El costo de no tener un sistema de prospección activo no aparece en ningún reporte financiero. No hay una línea que diga "pipeline no generado: $X". Pero existe, y en la mayoría de las empresas B2B de servicios es el número más grande de todos los que nadie mide.
Cómo calcular el costo de no prospectar
El cálculo tiene tres variables. Primera: cuántas conversaciones calificadas por mes podría generar un sistema de outbound con el perfil de cliente correcto. Para la mayoría de los servicios B2B en LATAM, ese número está entre tres y ocho. Segunda: qué porcentaje de esas conversaciones derivaría en cliente nuevo. Para servicios B2B bien posicionados, ese porcentaje está entre 15 y 30 por ciento. Tercera: cuánto vale un cliente nuevo en ingresos anuales.
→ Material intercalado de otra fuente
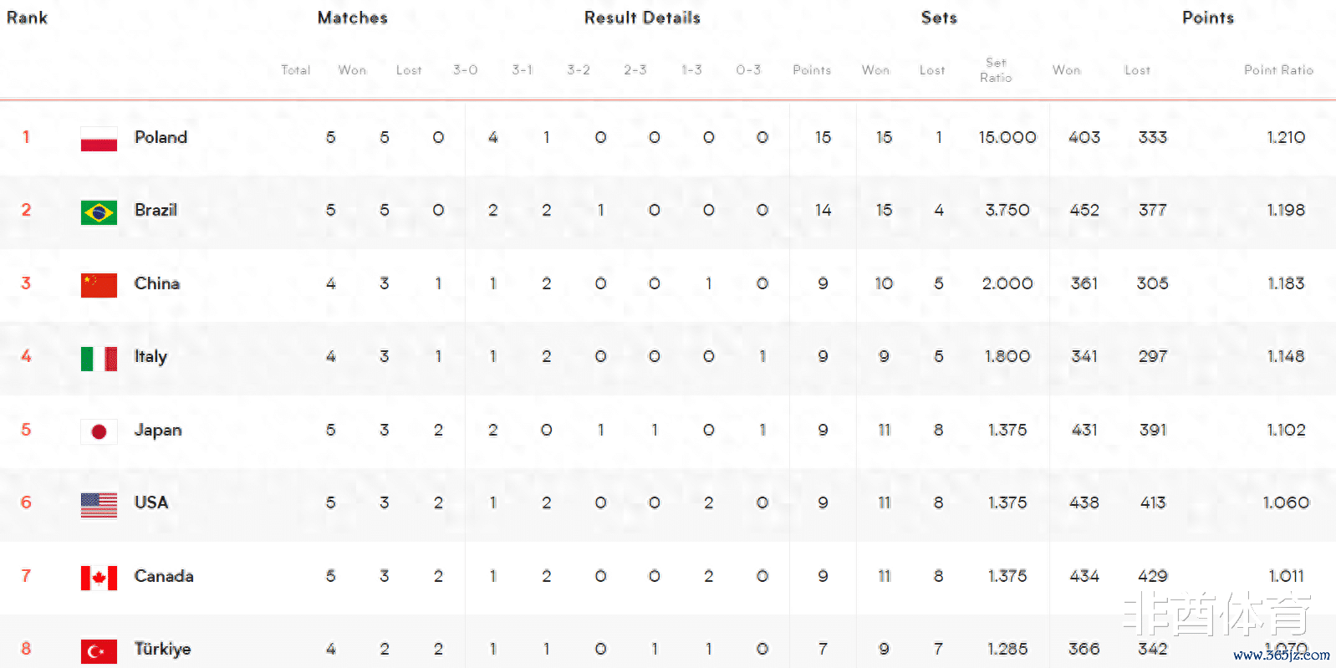Click the USA flag icon
This screenshot has width=1336, height=668.
99,505
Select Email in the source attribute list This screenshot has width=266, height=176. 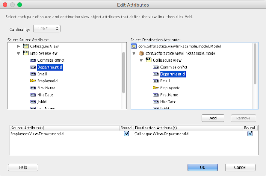pyautogui.click(x=42, y=74)
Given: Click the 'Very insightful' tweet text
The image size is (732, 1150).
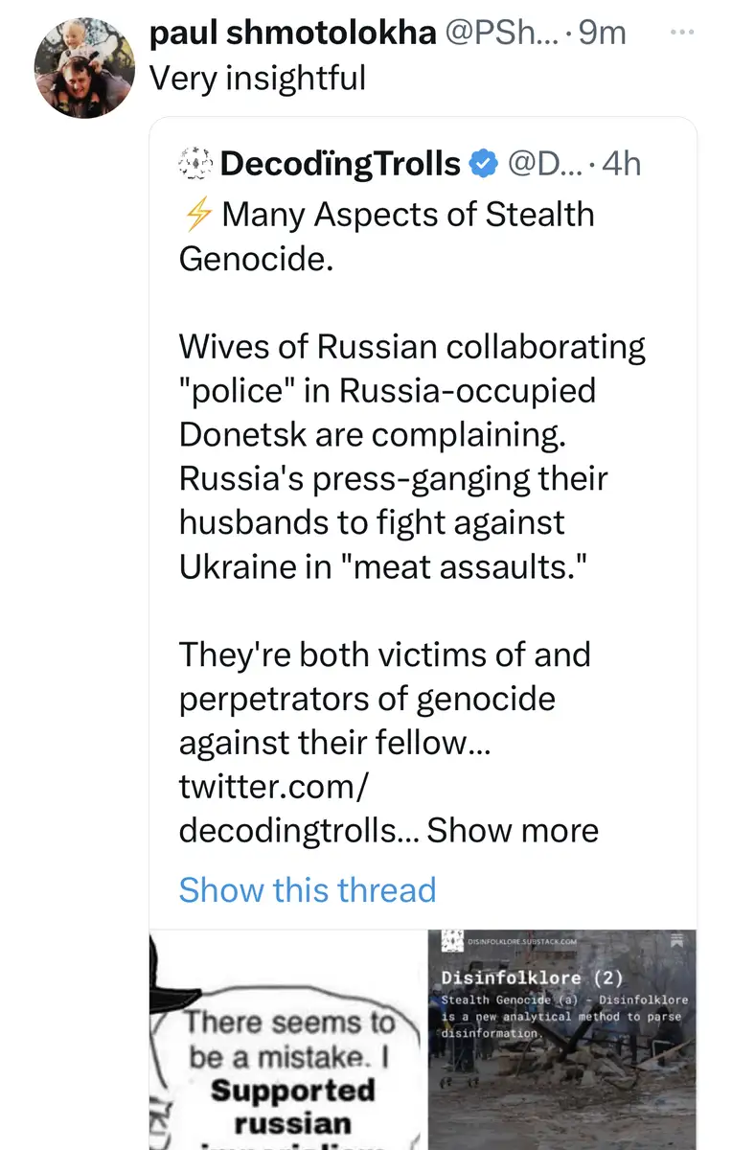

Con esos tres números, el cálculo es directo. Si el sistema genera cinco conversaciones por mes, cierra el 20%, y cada cliente vale $12.000 anuales: un cliente nuevo por mes, $12.000 en ingresos recurrentes nuevos. Por año: $144.000. Ese es el costo de no tener el sistema activo.
El costo del tiempo también existe
Hay un segundo costo que tampoco aparece en los reportes: el tiempo que el dueño dedica a prospectar de forma manual cuando el pipeline baja. Ese tiempo tiene un costo de oportunidad real — son horas que no se dedican a cerrar, a entregar, o a desarrollar el negocio. El sistema automatiza exactamente esa parte del trabajo, liberando ese tiempo para lo que genera más valor.
El cálculo de ROI del sistema de outbound no empieza cuando se instala. Empieza cuando se cierra el primer cliente que entró por ese canal. Para la mayoría de las empresas, ese primer cliente ocurre entre el mes dos y el mes cuatro de sistema activo.
Para ver cómo funciona el sistema que genera esas conversaciones, este artículo explica la arquitectura técnica. Y para ver las métricas reales que genera en el mercado rioplatense, acá están los benchmarks actualizados.
El costo de tener el sistema es visible y medible. El costo de no tenerlo es invisible pero mucho más grande.